Three years ago, the Board of the European Federation of National Associations of Orthopaedics and Traumatology set up an ethics committee.

The first aim of the committee was to prepare a document outlining how ethical considerations should apply in the very different countries of our federation. Its second aim was to support the Board when potential ethical problems arose. The first chairman of the Ethics Committee, Jean Puget, MD, sadly died. I replaced Dr. Puget and was supported initially by Nikolaus Böhler, MD, Miklos Szendroi, MD, and Luigi Zagra, MD, and later by Henri Coudane, MD.

Our paper, Ethical Orthopaedics for EFORT, was published in 2014. I do not propose just to restate its principles here, but rather wish to consider some of the issues we have learned from it.

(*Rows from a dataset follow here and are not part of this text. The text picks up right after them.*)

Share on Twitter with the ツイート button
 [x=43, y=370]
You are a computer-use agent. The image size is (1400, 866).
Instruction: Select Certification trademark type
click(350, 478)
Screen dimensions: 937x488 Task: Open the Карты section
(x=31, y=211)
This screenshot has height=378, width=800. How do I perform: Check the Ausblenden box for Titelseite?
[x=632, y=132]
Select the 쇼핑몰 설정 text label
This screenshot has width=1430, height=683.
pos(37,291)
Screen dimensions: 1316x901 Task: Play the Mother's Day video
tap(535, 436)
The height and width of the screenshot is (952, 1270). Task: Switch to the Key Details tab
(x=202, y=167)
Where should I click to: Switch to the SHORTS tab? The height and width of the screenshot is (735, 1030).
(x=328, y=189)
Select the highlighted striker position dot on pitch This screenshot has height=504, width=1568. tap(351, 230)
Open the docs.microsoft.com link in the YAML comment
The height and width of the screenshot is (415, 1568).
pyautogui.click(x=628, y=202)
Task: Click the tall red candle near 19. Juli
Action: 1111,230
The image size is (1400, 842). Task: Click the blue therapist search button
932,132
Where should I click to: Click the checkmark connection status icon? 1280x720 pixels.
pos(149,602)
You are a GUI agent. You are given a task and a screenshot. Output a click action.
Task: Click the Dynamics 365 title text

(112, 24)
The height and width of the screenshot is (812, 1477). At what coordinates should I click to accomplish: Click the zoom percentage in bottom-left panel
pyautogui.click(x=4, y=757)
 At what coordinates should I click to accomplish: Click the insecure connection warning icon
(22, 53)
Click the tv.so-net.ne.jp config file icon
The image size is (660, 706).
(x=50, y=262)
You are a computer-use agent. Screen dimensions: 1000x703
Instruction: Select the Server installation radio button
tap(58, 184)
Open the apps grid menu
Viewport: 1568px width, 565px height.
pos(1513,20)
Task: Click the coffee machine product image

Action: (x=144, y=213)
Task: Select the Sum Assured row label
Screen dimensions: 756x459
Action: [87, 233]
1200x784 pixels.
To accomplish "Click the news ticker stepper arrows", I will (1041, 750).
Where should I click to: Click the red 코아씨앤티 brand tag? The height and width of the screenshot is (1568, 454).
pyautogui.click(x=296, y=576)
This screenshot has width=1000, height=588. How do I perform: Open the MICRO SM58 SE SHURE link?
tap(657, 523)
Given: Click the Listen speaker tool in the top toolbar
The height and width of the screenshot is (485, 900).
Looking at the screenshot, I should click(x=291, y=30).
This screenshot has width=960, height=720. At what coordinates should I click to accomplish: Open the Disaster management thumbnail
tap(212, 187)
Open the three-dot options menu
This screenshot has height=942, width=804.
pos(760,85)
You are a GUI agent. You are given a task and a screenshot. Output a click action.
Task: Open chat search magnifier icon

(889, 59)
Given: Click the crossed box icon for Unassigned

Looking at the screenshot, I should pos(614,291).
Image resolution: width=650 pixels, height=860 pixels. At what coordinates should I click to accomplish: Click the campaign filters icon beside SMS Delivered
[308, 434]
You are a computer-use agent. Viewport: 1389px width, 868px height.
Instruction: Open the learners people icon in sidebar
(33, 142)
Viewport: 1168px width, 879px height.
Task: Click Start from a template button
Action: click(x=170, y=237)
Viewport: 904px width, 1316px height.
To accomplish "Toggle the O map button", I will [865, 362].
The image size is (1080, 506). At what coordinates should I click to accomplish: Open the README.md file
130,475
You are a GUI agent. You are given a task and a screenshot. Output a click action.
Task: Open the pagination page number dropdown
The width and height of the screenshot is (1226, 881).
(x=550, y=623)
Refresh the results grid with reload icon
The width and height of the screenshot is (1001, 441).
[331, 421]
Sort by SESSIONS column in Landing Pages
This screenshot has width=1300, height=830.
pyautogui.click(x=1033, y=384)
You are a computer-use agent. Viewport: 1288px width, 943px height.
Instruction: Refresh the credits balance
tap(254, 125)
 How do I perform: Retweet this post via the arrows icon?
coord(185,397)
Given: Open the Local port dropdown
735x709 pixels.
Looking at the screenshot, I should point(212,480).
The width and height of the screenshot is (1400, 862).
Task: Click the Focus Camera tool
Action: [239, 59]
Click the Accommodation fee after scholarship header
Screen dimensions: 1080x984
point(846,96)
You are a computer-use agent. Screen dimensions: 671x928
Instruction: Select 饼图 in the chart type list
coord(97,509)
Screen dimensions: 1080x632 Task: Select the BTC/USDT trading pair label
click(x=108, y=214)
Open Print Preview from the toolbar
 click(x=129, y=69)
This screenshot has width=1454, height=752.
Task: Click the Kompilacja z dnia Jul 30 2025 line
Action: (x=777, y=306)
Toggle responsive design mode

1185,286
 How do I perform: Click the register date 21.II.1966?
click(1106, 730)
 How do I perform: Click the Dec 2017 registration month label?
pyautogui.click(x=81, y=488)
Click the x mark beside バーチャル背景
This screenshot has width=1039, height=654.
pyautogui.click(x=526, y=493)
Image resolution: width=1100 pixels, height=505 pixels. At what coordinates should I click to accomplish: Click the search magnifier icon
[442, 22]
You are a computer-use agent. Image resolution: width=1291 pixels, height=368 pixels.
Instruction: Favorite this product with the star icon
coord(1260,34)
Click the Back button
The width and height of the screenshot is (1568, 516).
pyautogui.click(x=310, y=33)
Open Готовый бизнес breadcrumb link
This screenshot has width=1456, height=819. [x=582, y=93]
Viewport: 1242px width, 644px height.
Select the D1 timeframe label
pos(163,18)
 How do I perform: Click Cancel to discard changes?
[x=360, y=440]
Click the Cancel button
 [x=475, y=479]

A few ethical concerns have been brought to the committee’s attention. In one instance, for example, a submitted paper had been previously published and this was not acknowledged. In another case, results were included as original when they were, in fact, the work of another surgeon. In one submission, the main researcher was not included in the paper and it was attributed only to senior colleagues.

The Board of the European Federation of National Associations of Orthopaedics and Traumatology (EFORT), not its Ethics Committee, decides action, if any, needs to be taken. This may range from a simple reprimand to a decision not to accept any further contribution from those authors for several years. Every surgeon should report instances of fact falsification, plagiarism and malpractice to the committee. Only if we all do this can we live up to the ideal of offering the best care to our patients.